Beginning tango students normally practice in an asymmetrical embrace, with their hands touching a partner’s elbows and biceps. Glinarsky said she is more comfortable teaching from that stance, and is making students use it as well. It minimizes contact between partners, which she hopes will decrease the potential spread of the virus.
When the coronavirus outbreak started making headlines, Makela Brizuela, who has taught tango for 20 years, made sure everyone who entered her studio in Culver City washed their hands.
On Thursday, as school districts and theme parks announced their closure, Brizuela canceled all group and private lessons. Some of her students said they would continue to pay their membership fees, even if they won’t have classes for the foreseeable future. She’s thinking about holding virtual sessions for them, and has also created a fundraising page.
Massage therapists feel the effect of the virus, too. Larisa Goldin, chief executive of Dreamclinic, said her company has seen an approximately 20% drop in appointments. Some cancellations have come from people with weaker immune systems. Others are customers with a more vulnerable person close to them, she said.
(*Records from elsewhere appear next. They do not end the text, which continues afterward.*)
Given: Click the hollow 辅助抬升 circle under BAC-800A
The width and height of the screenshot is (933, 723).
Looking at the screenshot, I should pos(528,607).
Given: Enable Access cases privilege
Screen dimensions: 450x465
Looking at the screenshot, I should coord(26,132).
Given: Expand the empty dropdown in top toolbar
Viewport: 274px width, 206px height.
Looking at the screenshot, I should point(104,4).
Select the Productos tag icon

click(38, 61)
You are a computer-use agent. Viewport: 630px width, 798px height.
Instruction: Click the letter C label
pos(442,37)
Dreamclinic is based in Seattle, one of the hardest-hit areas with the virus in the country. The company also does business in the Los Angeles area: mainly in-office massages for corporate clients, including Boeing, which has a facility in El Segundo. The shift to telecommuting has dented Dreamclinic’s normal bookings.
Goldin said her therapists always thoroughly disinfect their stations, but now her company is redoubling its sanitation practices, even having clients there to see them do it.
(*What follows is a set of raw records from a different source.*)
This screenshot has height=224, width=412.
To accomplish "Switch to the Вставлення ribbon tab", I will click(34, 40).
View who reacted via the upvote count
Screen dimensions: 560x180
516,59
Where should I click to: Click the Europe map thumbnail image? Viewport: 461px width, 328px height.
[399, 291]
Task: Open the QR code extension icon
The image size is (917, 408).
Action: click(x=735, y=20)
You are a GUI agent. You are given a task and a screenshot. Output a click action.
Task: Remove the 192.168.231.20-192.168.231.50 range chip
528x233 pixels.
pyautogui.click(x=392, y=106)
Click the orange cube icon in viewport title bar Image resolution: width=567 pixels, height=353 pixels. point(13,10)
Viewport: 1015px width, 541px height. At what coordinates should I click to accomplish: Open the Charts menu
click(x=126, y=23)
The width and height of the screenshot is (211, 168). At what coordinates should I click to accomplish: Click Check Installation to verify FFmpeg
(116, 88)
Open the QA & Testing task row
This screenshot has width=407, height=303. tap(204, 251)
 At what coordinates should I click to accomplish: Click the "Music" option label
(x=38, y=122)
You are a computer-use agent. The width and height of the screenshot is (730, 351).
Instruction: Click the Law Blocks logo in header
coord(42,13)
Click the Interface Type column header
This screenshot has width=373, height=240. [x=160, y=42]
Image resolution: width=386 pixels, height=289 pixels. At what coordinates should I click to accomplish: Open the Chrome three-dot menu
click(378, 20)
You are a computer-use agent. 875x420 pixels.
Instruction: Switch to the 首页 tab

“L.A. is great area to work in because there’s a lot of people that believe in taking care of themselves and they really believe in the stress-relief benefits of massage,” Goldin said. “We see a lot of long-term growth there. But right now, everybody’s a little bit panicked.”
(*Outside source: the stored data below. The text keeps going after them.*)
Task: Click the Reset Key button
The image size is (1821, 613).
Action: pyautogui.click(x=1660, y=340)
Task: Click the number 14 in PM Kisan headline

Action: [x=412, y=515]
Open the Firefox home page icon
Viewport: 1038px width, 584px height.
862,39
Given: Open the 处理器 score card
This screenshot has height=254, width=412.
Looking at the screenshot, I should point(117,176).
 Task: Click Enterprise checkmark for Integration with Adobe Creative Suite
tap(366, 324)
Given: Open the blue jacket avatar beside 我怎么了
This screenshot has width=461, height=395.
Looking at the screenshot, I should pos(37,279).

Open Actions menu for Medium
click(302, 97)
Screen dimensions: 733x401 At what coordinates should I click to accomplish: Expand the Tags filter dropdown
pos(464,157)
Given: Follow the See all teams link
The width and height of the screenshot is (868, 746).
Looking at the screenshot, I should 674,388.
Makeup artists are scrambling, too. Beauty-care chain Sephora has suspended paid and free in-store services, and has offered clients online instructions on certain makeup application techniques. It is also offering paid time off to employees if they become sick.
Nisha Vig, owner of NV Makeup Art, has seen a drop in appointments since the coronavirus outbreak reached the United States.
Canceled or postponed concerts and festivals such as Coachella negated a large source of future income. People seek out her service before those events — and afterward, too, for parties, said Vig, who is based near Riverside.
Vanessa Broin, a self-employed makeup artist, started offering a $20 discount on all services through March in hopes of stirring up more business during what was already the slow season.
“Makeup is a luxury service, and it’s not as important as a lot of other things, so I am concerned,” she said.
Even palm readers are changing their workflows. Doreen Lee of Glendale, a psychic for 25 years, says her palm reading technique varies from time to time. Sometimes she touches clients’ palms. Sometimes she doesn’t. Because of the coronavirus, she’s now always choosing the second option.
“You don’t really have to have hand-to-hand contact for a palm reading,” Lee said. “You honestly just have to look at them. But of course now with the coronavirus, I’m just looking at them.”